=== ACTIVITY ===
Of the material below, the lines to be retyped are those from the line containing "Task: Click the" through the line containing "The image size is (1568, 379).", inclusive; reproduce them exactly.

=== AVAILABLE DATA ===
-- -- --

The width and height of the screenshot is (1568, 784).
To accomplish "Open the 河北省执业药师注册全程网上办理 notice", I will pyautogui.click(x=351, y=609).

-- -- --

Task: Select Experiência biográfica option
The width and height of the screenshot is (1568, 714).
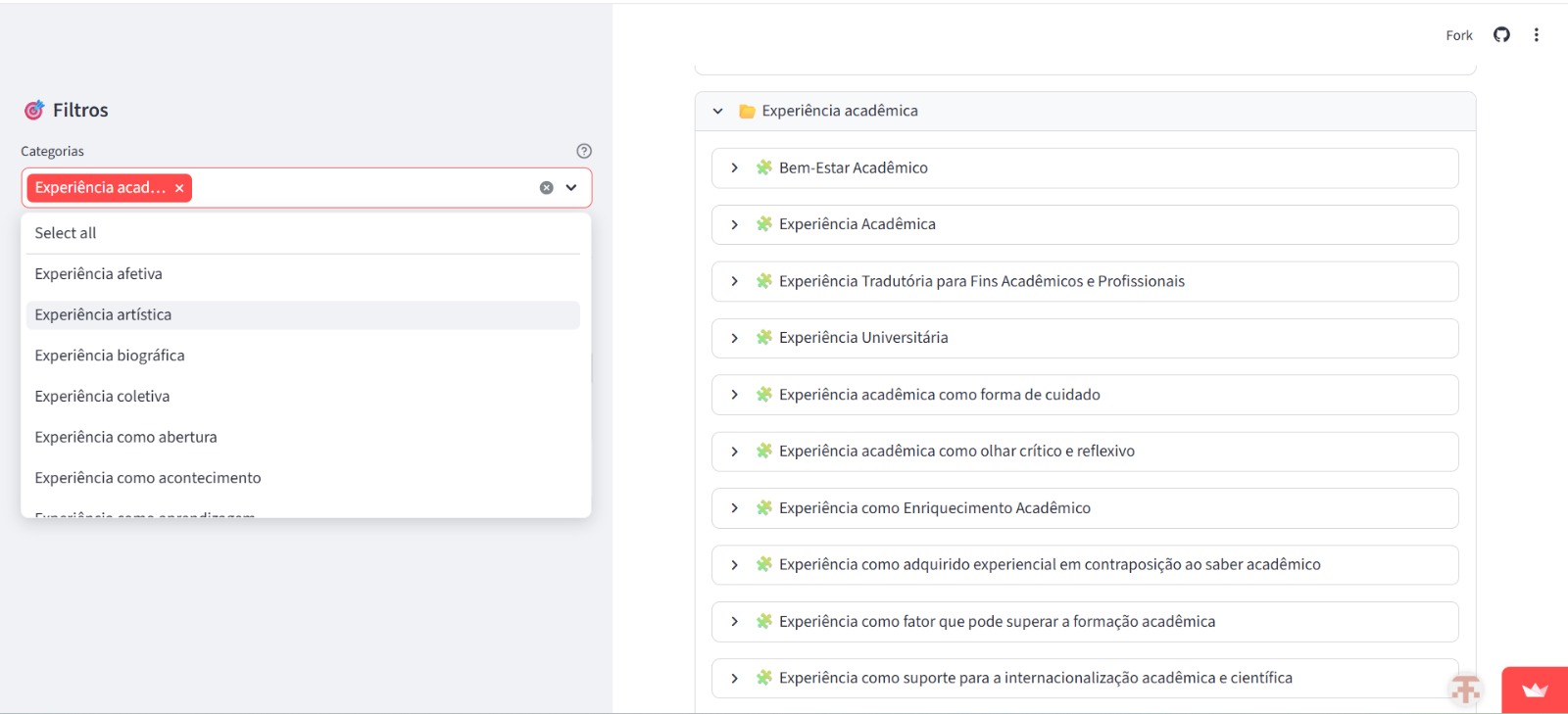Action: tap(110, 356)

-- -- --

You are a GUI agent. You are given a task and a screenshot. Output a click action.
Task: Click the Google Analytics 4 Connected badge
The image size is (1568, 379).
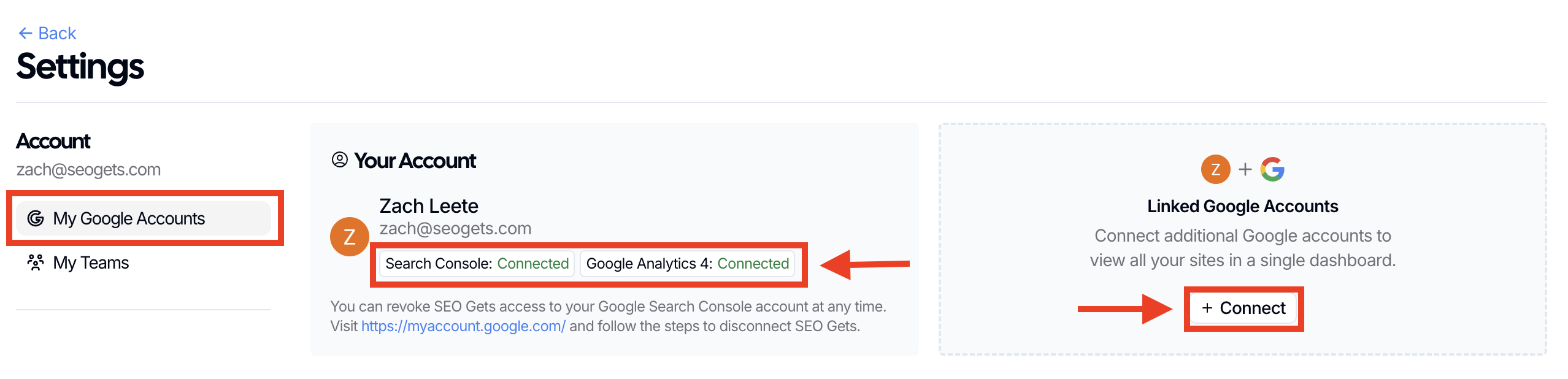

-- -- --

=== WRITTEN REPLY ===
Task: Click the Google Analytics 4 Connected badge
The image size is (1568, 379).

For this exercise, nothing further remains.